— Instructions for the task —
Continue the article below about salaried job losses in India after the lockdown, picking up after its last sentence.

In July, where the unemployment rate improved, the Centre for Monitoring Indian Economy said that nearly 5 million salaried people lost their jobs and that the recovery was largely driven by the informal sector. The Mumbai-based think tank also cautioned the rising unemployment in the formal sector, where the total number of jobs lost since the pandemic stands at 18.9 million, is a source of worry.
CMIE data showed that 17.7 million salaried jobs were lost in April 2020 and another 0.1 million jobs in May. While June saw a recovery of 3.9 million jobs, an additional 5 million jobs were lost in July.
"On a net basis, the plight of salaried employees has worsened since the lockdown began as by July, their losses had swelled to 18.9 million," CMIE said.
The CMIE Unemployment Survey has become the proxy for evaluating the state of the labour market in the country since its inception. The labour force consists of employed persons and persons who are unemployed but actively looking for jobs. The survey includes a sample size of 43,600 households per month disturbed well across urban and rural areas.
"While salaried jobs are not lost easily, once lost they are also far more difficult to retrieve. Therefore, their ballooning numbers are a source of worry," CMIE cautioned. Salaried jobs were nearly 19 million short of their average in 2019-20.
It is estimated that only 21 percent of all employment in India is in the form of salaried employment.

— Given information —
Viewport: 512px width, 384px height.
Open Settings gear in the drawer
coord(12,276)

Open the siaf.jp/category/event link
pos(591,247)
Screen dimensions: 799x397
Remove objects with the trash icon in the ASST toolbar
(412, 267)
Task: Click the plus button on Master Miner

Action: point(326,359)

--

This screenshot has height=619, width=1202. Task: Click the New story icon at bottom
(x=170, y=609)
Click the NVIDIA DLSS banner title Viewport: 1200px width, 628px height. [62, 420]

---

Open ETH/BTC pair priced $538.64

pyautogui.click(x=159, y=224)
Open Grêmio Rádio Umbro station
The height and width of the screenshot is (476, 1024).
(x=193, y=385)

— Solved exercise —
While in April, 30 percent of the employed persons had lost their employment, by July less than 3 percent were bereft of their source of livelihood, CMIE said, adding at 11 million job losses, it is still a significant setback.
In July, the unemployment rate had managed to recover significantly to pre-COVID levels, that is to 7.43 percent from 10.99 percent in June. The rural unemployment rate in July had shown a better recovery by falling to 6.6 percent against 10.52 percent in June, which economists said due to good monsoon and better sowing season in rural India along with the gradual resumption of the economic activities in urban centers during the month. Since the recovery was due to a rise in agricultural activities, it was expected to be temporary.
CMIE says that perhaps this also reflects the desperation of Indians to get back to some employment after a rather prolonged involuntary break.